I look out the window at the little farms and houses in the distance. We’re on the highway now, not too far from school but still driving in the middle of nowhere. Not much to see. I turn back toward Roman.
“I don’t know. What other reason would make you so upset? The next time you go, all you have to do is say we’re not dating anymore, right? No big deal.”
They do that on television all the time and in those cute little holiday movies.
“Lilly. You met my mother—you’ve seen what she’s like, and you only spent two hours with her.” His hands grip the wheel, and if it were brighter in here, I bet I’d see white knuckles. “She’s going to hound me to know details about our relationship that don’t exist—and I’m going to have to tell her you lied just to save my ass because you thought you were helping.”
Well shit, when he puts it that way…
“I am so sorry, Roman. I hadn’t thought of it that way.

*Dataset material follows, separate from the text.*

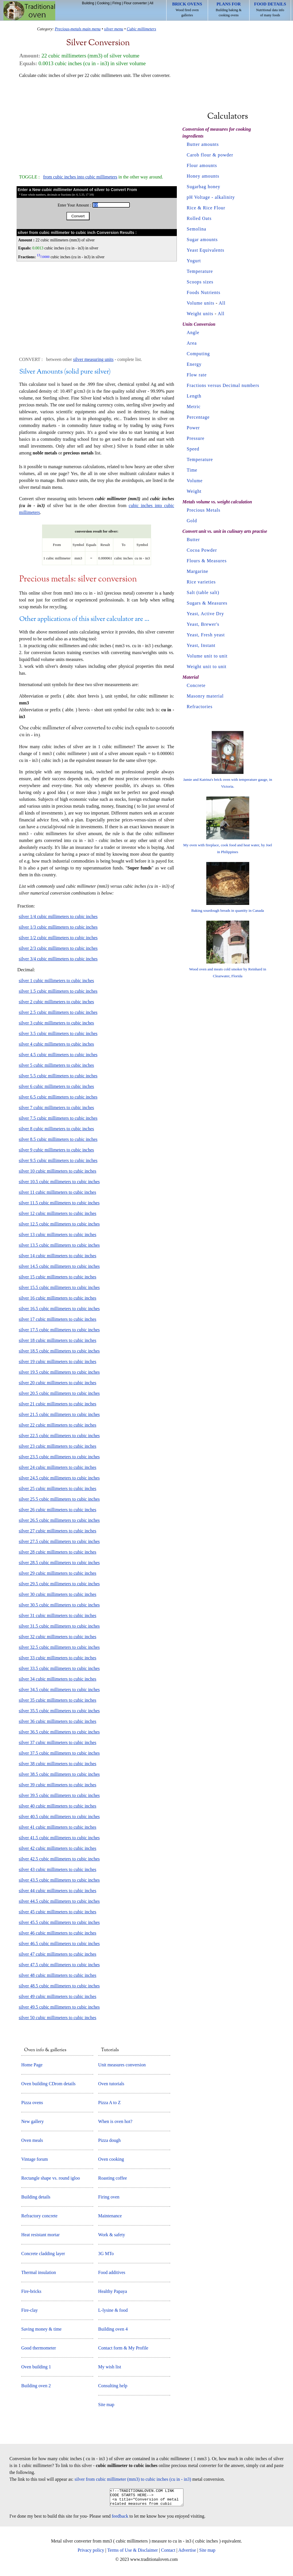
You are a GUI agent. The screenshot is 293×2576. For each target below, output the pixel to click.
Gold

I thought telling her we were dating would mean she would leave you alone about it and not bug you.”
“I want to make the buzzer sound and rest my head on the steering wheel, but that would only make you feel worse.”
“Huh?”
“Crap. Did I say that out loud?”
“Yes, you said that out loud.”
“Sorry.” He grunts, shifting in his seat, which is no
easy task given he’s strapped into it. “I get it—you were just trying to help. Which isn’t going to solve my problem.”

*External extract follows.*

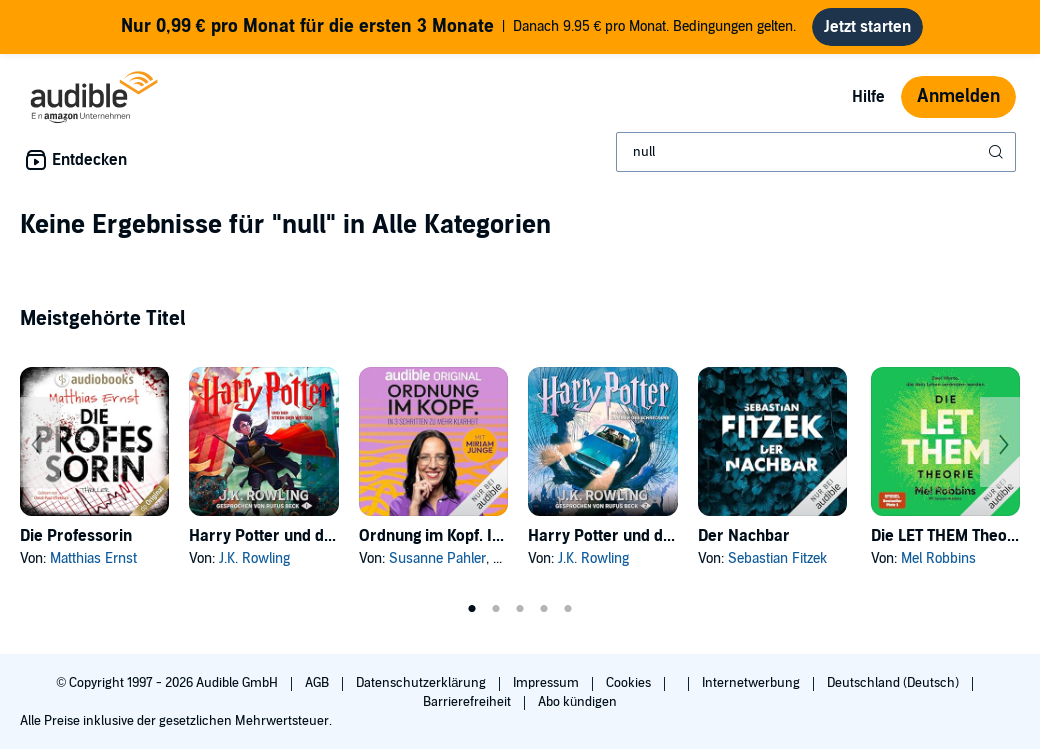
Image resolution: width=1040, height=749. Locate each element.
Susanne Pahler (437, 558)
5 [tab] (568, 609)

“What problem is that, exactly? You have an awesome family, you get stellar grades, you just moved into an amazing house.” I tick off his lack of problems on my fingers one by one.
“True. However”—he thrusts one finger into the air—“that’s not going to keep my mother from breathing down my neck in the worst possible way.”
“Is she that bad? She can’t be that bad.” Can she? I wouldn’t know as my mom has no interest in my dating life other than to discourage me from having one. It seems Roman and I have the opposite problem when it comes to our parents. “She fed me.”
Roman laughs, eyes on the road. “What are you, like a stray cat that gets fed once and becomes loyal for life?”
Basically. “Ha! No.” But I don’t mind a free meal now and again…and again.
Meow.
“Well, maybe it wouldn’t hurt for her to believe we’re dating for a while. Then maybe she would stop trying to set me up with the daughters of the women she volunteers with. She hasn’t done it in a while, but she was gearing up to.”
“It’s not as if she’s going to see me again.” I pause, considering this statement. “On second thought, I do want free food, so she probably will be seeing me again.” I laugh. “It wouldn’t be a hardship to gaze into your eyes and smile adoringly.”
I blink and flutter my eyes rapidly in his direction while clutching my chest, pantomiming an old cartoon where the girl skunk has heart eyes for the boy skunk.
“Lord, I wouldn’t even be able to take you seriously if you were making that face at me across the table.”
“But it might be fun!”
“Alright,” he says at last. “We’ll pretend to be dating so you can come for dinner, but I can’t promise that if she drives me crazy about it, I won’t just snap and tell her the truth. That would be the end of your meal plan.”
“Okay, we have a deal. I’ll be the most adoring fake girlfriend you’ve never not had.”
I purse my lips and try my hand at being adoring.